-- What is being asked --
Turn everything from the line containing "Task: Click the play preview icon" down to the line containing "coord(391,42)" into a JSON list of strings, one string per line, leaving out blank lines.

---- Source material

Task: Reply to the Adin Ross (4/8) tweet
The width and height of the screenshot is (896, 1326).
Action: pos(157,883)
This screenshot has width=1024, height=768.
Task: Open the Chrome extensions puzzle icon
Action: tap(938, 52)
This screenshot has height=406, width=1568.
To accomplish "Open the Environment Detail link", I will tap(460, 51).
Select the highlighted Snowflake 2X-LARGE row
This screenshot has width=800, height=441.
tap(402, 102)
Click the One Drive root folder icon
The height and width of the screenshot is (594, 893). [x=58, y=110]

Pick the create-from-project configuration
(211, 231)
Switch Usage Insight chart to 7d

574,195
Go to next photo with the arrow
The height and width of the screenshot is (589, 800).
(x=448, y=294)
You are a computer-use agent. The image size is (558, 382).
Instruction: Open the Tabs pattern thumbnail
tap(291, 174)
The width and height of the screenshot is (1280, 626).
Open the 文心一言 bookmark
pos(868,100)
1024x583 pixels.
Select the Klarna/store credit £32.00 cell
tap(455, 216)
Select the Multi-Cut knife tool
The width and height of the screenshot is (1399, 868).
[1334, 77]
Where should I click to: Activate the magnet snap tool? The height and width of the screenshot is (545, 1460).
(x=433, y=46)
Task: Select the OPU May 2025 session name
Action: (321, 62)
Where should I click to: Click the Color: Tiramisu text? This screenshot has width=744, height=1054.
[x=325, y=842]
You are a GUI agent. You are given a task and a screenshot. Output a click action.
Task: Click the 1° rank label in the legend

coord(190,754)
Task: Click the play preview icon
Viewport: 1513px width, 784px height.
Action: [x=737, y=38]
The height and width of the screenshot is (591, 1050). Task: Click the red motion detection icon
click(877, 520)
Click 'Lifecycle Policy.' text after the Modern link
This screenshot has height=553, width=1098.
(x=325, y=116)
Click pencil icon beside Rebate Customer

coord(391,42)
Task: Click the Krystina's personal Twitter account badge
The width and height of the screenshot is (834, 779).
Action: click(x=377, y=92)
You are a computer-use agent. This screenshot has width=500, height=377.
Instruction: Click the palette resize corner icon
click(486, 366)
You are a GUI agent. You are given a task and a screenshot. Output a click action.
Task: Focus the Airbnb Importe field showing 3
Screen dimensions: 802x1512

--------

-- Solution --
[
  "Task: Click the play preview icon",
  "Viewport: 1513px width, 784px height.",
  "Action: [x=737, y=38]",
  "The height and width of the screenshot is (591, 1050). Task: Click the red motion detection icon",
  "click(877, 520)",
  "Click 'Lifecycle Policy.' text after the Modern link",
  "This screenshot has height=553, width=1098.",
  "(x=325, y=116)",
  "Click pencil icon beside Rebate Customer",
  "coord(391,42)"
]